START Records supplied

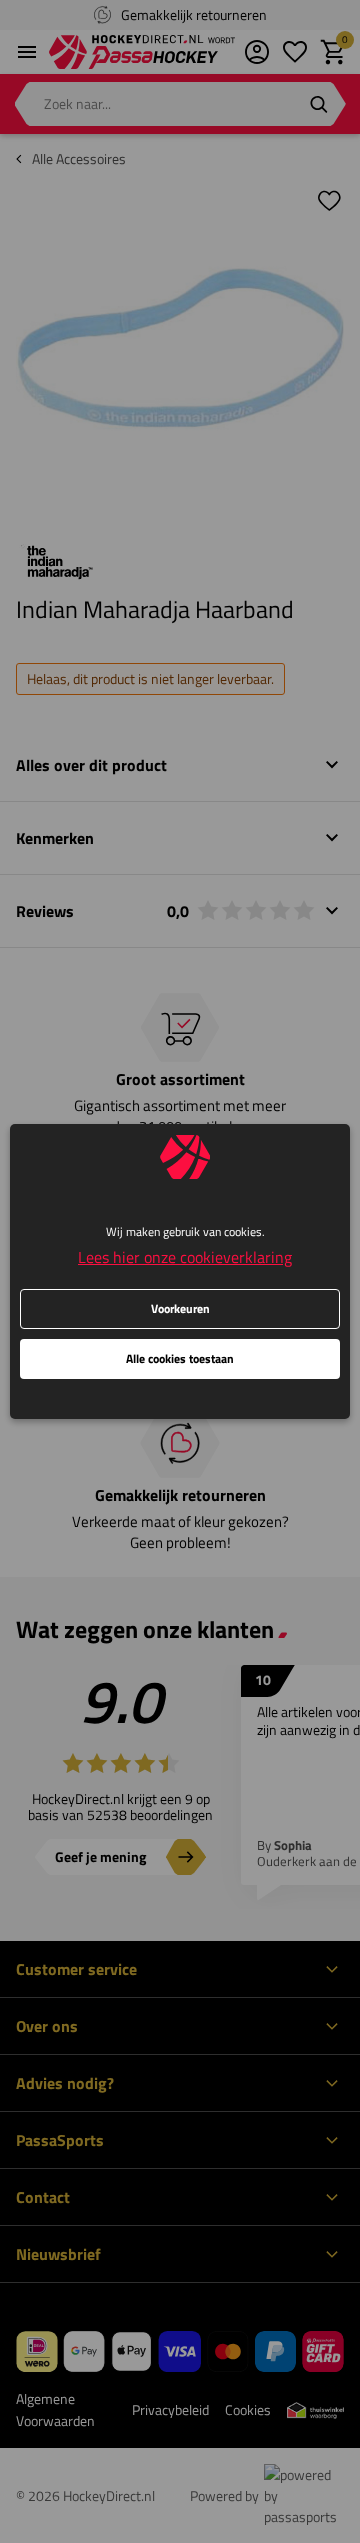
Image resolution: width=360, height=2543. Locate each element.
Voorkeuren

END Records supplied
START Records supplied

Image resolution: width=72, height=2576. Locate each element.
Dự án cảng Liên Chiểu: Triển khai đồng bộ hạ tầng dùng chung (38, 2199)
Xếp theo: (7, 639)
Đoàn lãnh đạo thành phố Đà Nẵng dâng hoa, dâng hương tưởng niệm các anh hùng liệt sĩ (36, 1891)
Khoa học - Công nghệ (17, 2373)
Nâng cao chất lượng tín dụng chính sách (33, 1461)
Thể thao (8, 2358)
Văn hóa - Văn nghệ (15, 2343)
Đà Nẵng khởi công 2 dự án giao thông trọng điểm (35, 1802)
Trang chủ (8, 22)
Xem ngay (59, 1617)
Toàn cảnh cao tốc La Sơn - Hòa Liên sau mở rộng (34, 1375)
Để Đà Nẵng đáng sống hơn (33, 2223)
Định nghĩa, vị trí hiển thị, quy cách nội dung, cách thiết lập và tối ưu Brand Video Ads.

END Records supplied

### What to produce
Whenever a line of the entries contains the string "height", copy that line.

### Answer for the task
Image resolution: width=360, height=2543. Locate each element.
Image resolution: width=72, height=2576. Locate each element.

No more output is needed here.